What this task involves
Output only the lines from the one holding "修理受付 (316, 143)" to the end of the data below, please, copied exactly.

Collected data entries
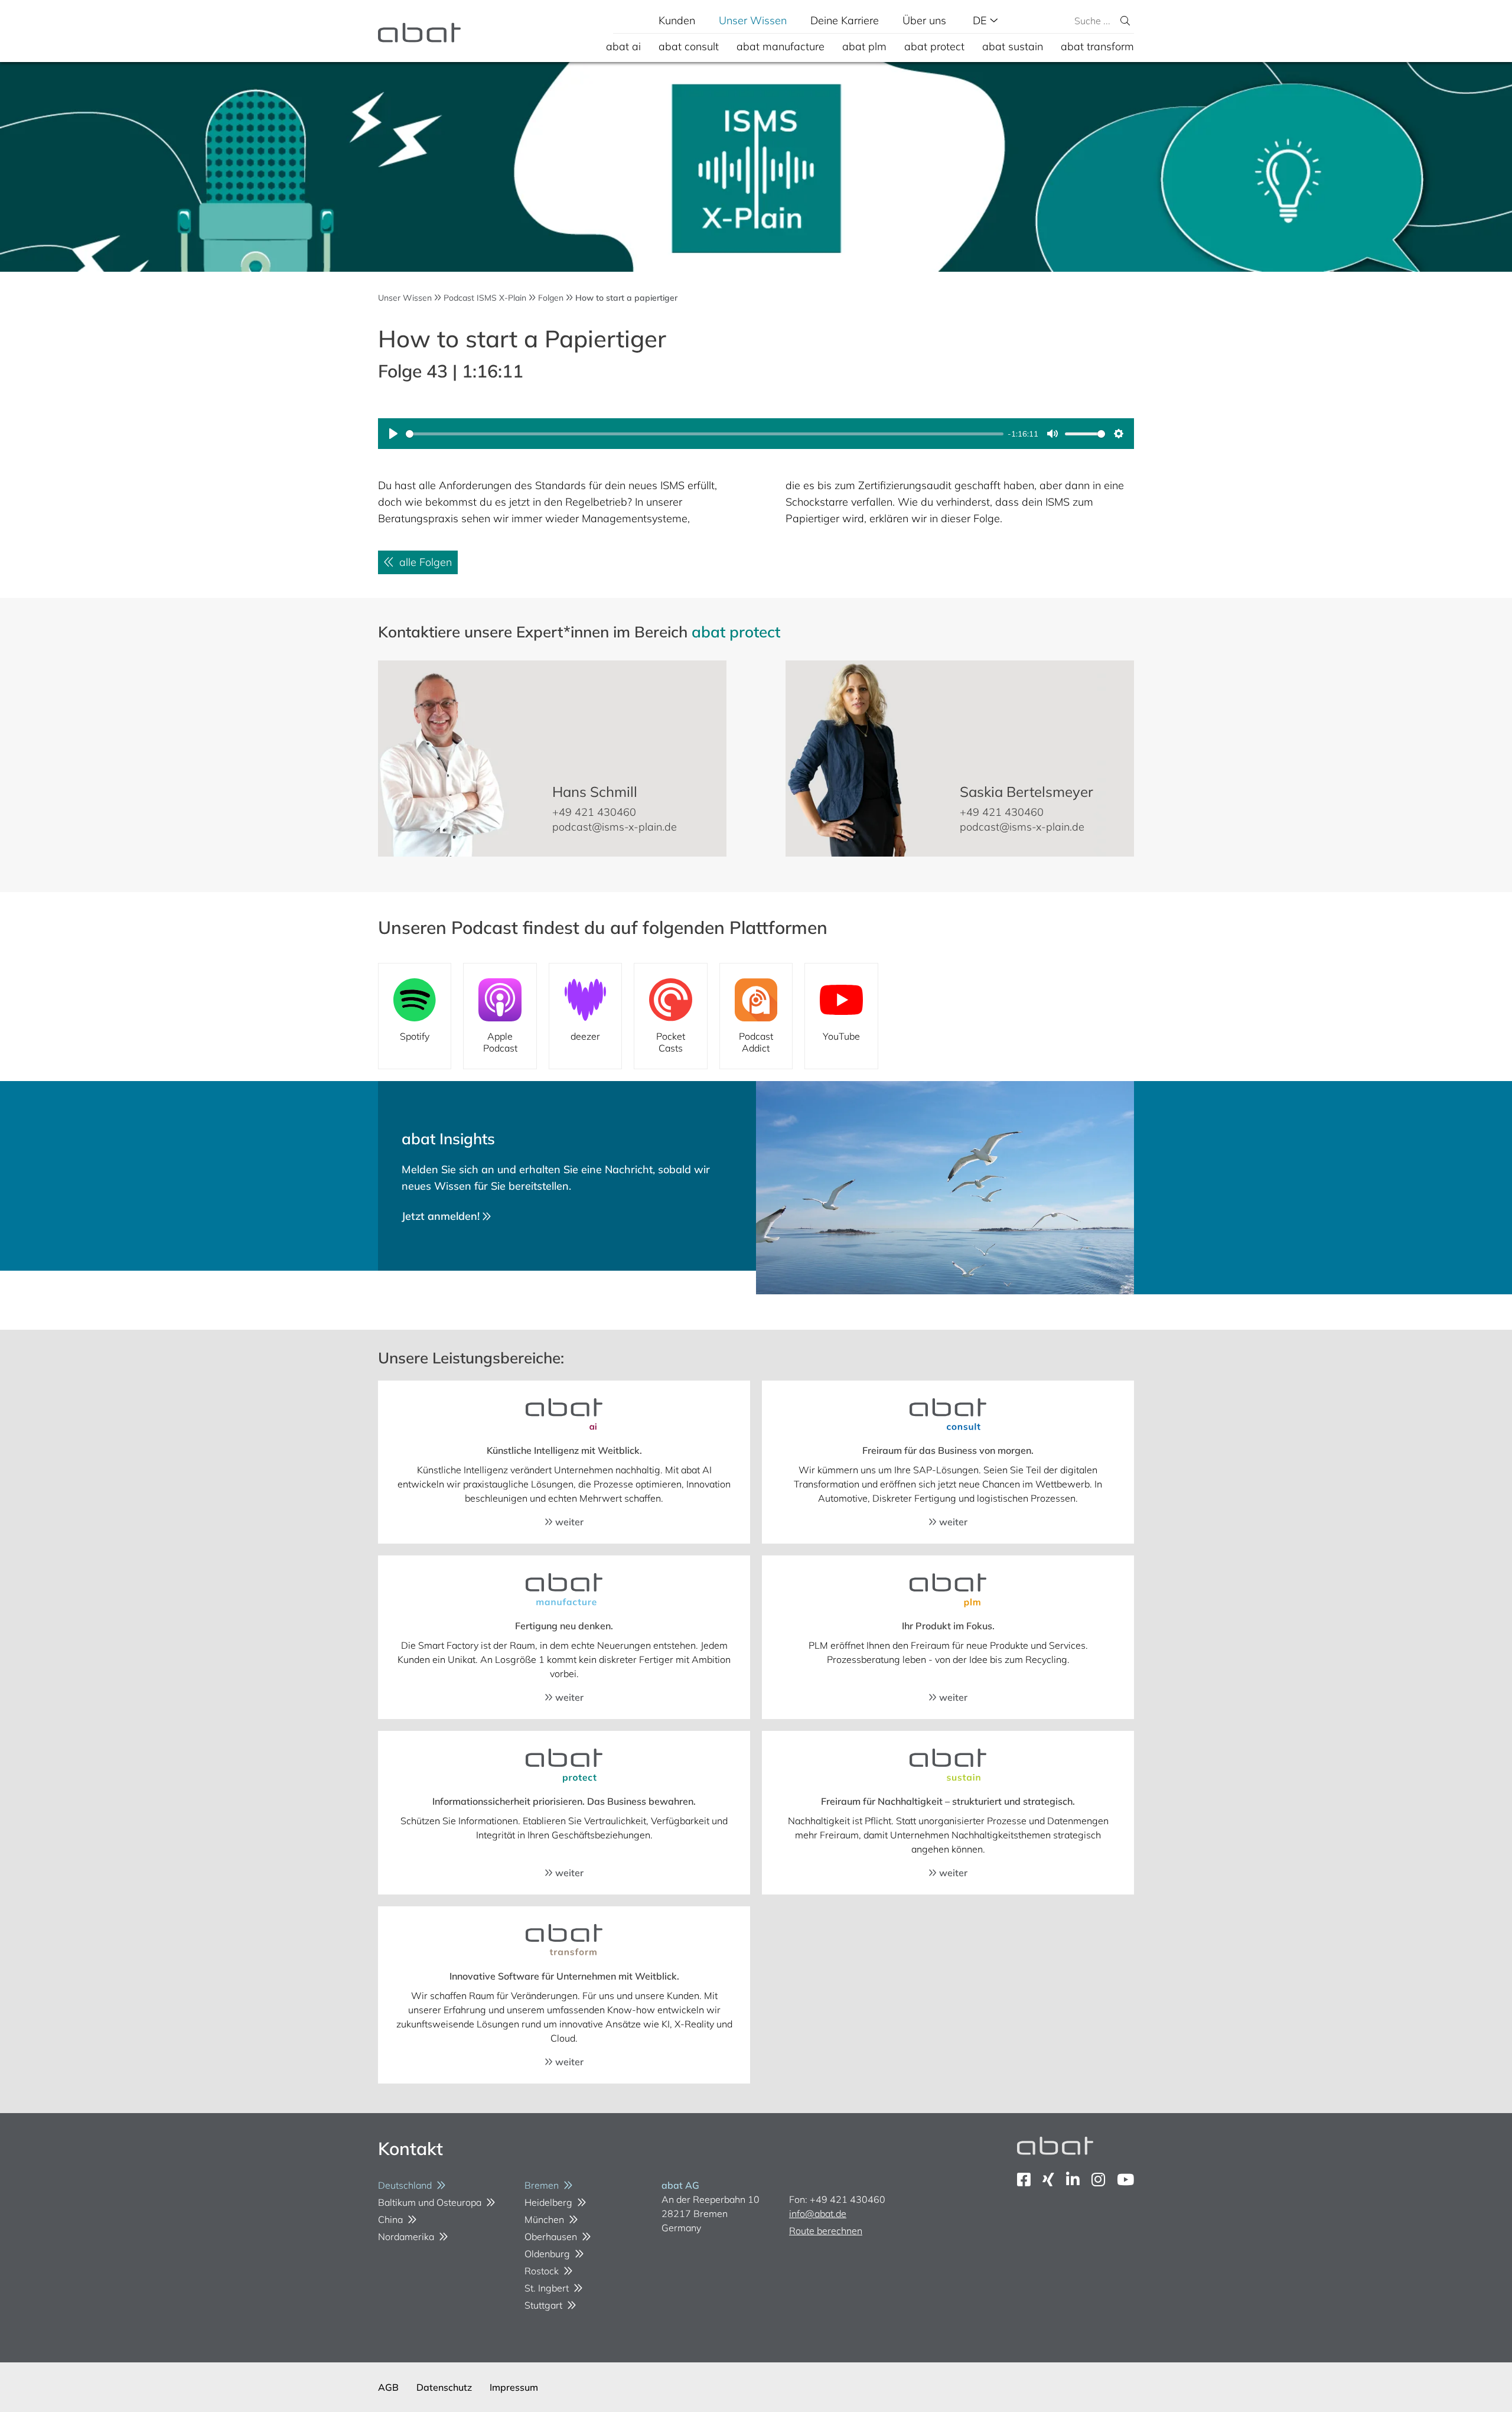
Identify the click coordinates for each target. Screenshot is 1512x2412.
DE (981, 20)
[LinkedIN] (1073, 2179)
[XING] (1048, 2179)
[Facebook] (1024, 2179)
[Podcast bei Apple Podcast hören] (500, 1016)
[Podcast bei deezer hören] (585, 1016)
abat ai (623, 46)
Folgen (550, 297)
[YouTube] (1125, 2179)
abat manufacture (781, 46)
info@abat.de (817, 2213)
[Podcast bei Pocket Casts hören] (670, 1016)
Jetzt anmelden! (442, 1216)
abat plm (864, 46)
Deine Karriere (844, 20)
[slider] (704, 434)
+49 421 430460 (594, 812)
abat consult (689, 46)
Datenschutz (444, 2387)
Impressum (514, 2387)
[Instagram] (1098, 2179)
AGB (388, 2387)
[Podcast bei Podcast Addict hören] (756, 1016)
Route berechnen (825, 2231)
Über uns (924, 20)
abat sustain (1012, 46)
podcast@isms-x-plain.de (614, 827)
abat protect (934, 46)
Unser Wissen (753, 20)
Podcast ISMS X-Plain (485, 297)
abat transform (1097, 46)
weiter (568, 1522)
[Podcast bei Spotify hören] (415, 1016)
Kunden (677, 20)
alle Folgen (422, 562)
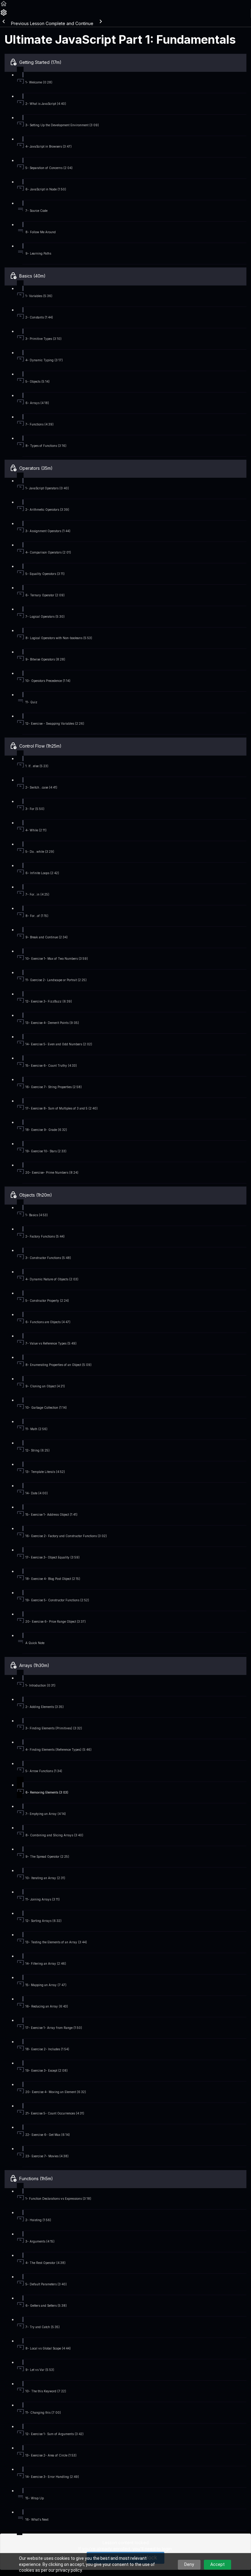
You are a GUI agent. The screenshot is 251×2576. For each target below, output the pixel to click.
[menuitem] (3, 14)
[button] (3, 5)
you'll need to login (152, 2548)
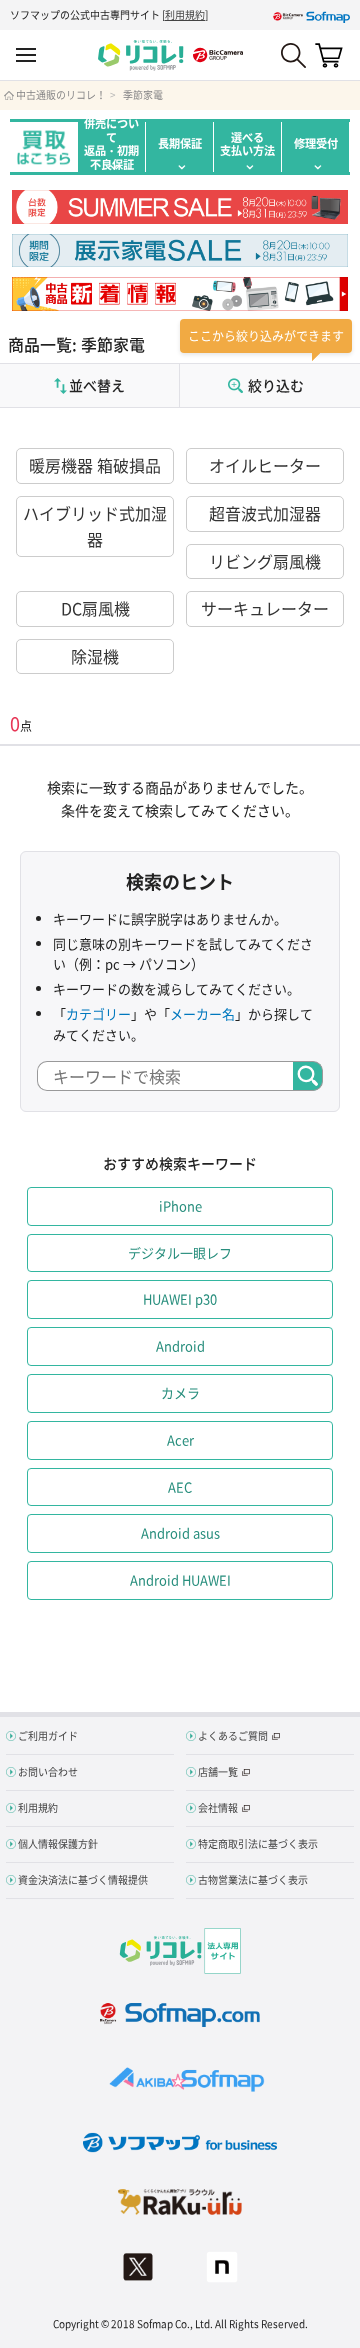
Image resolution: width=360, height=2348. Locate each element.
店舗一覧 (218, 1771)
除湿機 (95, 656)
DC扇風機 (95, 608)
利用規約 (185, 14)
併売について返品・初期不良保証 (111, 147)
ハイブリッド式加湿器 (95, 526)
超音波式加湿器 (265, 513)
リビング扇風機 (265, 561)
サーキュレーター (265, 608)
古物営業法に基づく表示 (253, 1879)
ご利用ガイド (48, 1735)
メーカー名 (202, 1013)
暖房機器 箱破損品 (95, 465)
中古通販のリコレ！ (61, 95)
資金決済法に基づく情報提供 (83, 1879)
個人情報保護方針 (58, 1843)
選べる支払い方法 (247, 144)
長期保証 (180, 143)
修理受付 (316, 143)
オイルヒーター (265, 465)
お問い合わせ (48, 1771)
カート (329, 55)
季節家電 (143, 95)
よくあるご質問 (233, 1735)
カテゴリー (98, 1013)
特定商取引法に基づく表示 (258, 1843)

Solution to the problem
修理受付 (316, 143)
オイルヒーター (265, 465)
お問い合わせ (48, 1771)
カート (329, 55)
季節家電 (143, 95)
よくあるご質問 (233, 1735)
カテゴリー (98, 1013)
特定商取引法に基づく表示 (258, 1843)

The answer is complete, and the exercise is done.